Still the same old problem. The story doesn't start until p.33. Why? Why wait until then? Because everything that happens before then is important.

Is it?
Come on. Think about it.
Oh, crap.
Oh, crap.

Why not condense the timeline from three weeks to one day? Why not make stuff happen faster, rather than trying to write shorter sentences about time passing slowly? No wonder I wasn't getting anywhere with my coffee-fueled, early-morning line edits. My main character was sitting around for two weeks doing nothing. Of course it felt slow!

And so like a badly healed fracture, I now have to re-break my first several chapters into their component plot elements, re-set them, and hope they heal properly this time.
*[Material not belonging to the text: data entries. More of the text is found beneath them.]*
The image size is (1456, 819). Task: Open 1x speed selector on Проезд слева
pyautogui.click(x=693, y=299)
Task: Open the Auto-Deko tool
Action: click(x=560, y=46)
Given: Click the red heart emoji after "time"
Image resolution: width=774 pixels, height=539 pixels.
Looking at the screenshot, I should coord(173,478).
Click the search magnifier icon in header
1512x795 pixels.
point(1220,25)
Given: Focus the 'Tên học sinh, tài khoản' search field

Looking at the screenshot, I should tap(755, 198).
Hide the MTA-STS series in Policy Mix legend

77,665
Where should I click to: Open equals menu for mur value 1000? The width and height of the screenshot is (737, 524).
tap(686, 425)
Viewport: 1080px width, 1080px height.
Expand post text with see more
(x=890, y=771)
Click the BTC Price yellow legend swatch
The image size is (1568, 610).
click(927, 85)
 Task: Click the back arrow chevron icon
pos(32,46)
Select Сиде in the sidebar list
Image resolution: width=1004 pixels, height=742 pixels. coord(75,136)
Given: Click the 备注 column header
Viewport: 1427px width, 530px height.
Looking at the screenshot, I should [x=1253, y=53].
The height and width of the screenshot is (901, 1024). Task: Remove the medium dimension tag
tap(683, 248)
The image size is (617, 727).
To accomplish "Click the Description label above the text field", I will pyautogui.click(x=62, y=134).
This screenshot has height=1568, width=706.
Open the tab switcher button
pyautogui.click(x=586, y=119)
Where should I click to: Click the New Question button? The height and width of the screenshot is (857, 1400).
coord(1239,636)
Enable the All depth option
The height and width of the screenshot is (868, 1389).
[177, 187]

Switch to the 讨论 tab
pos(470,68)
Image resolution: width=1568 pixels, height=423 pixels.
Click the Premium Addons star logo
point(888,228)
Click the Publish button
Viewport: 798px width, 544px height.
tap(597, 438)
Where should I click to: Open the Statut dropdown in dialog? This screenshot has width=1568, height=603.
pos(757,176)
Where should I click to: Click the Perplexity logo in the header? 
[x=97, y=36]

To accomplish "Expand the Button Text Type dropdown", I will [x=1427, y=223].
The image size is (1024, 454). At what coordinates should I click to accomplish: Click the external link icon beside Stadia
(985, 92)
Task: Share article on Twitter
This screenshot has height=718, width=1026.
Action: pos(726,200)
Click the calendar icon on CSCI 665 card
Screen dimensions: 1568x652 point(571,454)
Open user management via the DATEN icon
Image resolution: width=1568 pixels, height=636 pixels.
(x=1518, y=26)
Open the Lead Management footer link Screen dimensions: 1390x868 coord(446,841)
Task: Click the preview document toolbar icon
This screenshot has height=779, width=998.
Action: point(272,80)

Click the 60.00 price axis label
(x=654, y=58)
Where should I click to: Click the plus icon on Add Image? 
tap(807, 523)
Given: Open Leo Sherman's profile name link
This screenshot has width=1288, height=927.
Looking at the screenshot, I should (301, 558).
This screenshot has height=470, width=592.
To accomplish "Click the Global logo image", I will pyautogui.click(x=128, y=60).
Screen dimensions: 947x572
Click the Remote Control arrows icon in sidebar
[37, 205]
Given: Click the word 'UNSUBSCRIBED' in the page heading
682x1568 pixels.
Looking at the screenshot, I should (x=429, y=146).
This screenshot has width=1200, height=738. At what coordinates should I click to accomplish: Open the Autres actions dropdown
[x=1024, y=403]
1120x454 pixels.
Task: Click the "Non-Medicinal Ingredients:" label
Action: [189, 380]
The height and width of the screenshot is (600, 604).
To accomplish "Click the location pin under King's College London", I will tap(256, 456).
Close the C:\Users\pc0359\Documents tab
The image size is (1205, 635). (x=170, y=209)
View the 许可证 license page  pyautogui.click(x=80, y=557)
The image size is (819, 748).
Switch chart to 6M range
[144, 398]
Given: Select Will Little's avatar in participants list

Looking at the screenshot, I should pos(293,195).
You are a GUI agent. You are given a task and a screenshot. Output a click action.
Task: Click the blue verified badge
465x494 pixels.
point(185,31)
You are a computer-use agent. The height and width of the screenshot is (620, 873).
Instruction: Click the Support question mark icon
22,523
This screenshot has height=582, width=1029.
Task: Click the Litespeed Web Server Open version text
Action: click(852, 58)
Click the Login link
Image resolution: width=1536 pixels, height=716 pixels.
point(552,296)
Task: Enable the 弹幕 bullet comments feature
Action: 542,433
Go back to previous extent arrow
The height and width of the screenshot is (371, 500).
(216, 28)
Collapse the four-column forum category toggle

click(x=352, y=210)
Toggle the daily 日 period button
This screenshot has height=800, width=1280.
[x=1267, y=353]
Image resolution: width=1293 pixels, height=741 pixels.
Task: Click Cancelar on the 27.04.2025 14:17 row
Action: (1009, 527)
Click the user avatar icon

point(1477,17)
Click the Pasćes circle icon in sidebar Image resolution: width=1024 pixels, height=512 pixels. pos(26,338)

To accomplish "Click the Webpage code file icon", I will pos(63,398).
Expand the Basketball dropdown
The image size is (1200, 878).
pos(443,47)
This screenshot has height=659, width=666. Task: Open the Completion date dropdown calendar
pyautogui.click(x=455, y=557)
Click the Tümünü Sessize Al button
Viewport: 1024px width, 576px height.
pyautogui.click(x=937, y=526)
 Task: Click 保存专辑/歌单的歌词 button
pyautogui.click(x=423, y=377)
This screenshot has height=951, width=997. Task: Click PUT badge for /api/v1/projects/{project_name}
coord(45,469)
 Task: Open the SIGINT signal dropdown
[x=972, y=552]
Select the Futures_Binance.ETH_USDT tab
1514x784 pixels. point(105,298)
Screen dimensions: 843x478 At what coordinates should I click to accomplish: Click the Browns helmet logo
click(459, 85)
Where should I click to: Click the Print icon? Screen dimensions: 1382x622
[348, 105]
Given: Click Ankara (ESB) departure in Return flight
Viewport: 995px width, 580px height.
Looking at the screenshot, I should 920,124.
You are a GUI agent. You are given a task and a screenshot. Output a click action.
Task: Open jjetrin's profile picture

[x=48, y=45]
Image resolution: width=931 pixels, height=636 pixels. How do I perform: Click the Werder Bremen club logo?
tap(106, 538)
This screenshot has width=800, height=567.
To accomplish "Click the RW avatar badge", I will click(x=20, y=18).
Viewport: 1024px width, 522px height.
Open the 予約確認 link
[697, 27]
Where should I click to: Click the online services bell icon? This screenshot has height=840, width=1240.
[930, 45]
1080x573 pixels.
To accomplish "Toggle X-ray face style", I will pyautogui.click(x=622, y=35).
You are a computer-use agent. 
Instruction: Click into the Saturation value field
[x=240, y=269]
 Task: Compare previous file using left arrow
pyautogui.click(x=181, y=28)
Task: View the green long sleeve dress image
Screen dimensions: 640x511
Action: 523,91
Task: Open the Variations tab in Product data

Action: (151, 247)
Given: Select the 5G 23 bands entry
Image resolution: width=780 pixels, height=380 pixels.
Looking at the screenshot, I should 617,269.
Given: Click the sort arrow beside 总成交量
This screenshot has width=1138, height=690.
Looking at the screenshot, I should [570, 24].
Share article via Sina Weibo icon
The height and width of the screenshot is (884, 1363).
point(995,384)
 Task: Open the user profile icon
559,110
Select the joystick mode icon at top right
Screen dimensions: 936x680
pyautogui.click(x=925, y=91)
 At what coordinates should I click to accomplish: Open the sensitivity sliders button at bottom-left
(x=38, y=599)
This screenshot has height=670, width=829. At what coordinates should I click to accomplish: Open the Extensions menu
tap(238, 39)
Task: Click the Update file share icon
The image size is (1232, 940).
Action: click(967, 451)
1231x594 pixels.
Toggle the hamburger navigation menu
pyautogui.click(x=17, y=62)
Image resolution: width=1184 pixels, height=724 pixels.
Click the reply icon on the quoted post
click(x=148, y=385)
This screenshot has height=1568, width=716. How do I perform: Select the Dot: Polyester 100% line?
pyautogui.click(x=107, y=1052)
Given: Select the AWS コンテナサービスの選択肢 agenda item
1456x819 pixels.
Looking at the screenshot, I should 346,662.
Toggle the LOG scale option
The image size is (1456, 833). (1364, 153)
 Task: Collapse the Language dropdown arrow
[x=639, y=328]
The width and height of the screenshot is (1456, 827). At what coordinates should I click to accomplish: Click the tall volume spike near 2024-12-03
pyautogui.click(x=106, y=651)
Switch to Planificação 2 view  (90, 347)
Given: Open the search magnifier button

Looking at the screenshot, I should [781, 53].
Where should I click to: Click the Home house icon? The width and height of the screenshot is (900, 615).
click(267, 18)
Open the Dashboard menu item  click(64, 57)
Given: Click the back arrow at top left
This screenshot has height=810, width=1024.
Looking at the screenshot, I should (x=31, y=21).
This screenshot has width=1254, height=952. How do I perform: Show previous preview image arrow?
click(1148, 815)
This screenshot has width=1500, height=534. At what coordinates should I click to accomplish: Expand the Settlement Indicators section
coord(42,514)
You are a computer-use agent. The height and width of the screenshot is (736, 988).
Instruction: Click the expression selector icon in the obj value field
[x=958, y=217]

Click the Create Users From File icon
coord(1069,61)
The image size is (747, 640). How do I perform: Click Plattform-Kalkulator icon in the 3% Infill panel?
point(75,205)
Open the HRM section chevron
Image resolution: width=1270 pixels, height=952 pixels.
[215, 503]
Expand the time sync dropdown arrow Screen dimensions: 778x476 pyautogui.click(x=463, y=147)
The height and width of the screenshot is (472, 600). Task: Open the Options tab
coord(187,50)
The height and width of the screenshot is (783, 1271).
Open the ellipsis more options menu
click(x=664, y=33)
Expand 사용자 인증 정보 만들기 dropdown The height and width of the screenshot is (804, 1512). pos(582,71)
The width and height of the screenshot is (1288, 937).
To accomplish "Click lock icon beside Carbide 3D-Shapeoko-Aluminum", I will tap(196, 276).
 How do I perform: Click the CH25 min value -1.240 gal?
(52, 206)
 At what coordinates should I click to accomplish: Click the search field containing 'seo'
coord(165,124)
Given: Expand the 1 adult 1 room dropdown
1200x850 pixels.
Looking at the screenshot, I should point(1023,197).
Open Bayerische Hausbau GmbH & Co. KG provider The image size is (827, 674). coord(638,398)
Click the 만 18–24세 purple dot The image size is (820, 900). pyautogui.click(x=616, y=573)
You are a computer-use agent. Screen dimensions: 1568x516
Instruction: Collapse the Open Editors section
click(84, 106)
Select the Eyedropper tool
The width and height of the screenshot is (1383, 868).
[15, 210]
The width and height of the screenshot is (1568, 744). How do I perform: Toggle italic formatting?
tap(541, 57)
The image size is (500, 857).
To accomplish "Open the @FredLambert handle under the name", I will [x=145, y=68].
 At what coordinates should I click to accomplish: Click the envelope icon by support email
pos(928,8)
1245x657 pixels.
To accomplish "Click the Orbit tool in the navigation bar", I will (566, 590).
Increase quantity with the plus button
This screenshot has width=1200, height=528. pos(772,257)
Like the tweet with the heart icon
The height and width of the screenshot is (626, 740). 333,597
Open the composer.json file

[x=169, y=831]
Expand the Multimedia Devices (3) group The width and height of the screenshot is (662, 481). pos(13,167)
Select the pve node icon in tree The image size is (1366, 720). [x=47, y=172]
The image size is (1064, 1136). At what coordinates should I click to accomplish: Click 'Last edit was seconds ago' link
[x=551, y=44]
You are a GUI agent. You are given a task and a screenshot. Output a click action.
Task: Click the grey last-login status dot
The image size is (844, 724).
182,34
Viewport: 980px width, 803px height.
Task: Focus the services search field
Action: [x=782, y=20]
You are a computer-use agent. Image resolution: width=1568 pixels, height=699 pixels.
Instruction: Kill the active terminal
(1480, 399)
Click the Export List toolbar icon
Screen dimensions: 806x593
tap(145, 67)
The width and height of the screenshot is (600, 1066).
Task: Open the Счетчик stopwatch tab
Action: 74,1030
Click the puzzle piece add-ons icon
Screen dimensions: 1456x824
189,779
I stood there, picking dried epoxy off my boatbuilding pants, then scrawled down a note to myself:

All one day. Sam on dig, finds bone, introduced to J+K, is awkward, brings out bone. Then dream. Then decipher.

Much better. Tighter. And we don't have to read about how Sam is bored all day and thus boring TO us.

Out to the garage, head full of ideas. Epoxy and bronze screws and clamps.

A good day's work.


P said...

Are you going with a sloop or yawl rig?

Onto writing, it's good to find the rotten section now and scoop it out and into the trash. Don't let it contaminate the healthy narrative!

S R Wood said...

Yawl, y'all.

It's always amusing to madly dice the story into tiny pieces -- Yan Can Edit! -- and then reassemble the critical parts only to discover I've trimmed a mere 600 words. But the *sequence* is better.

Fascinating to learn that it's not an assemblage of unrelated incidents: there's a leaning momentum. Or at least, there SHOULD be.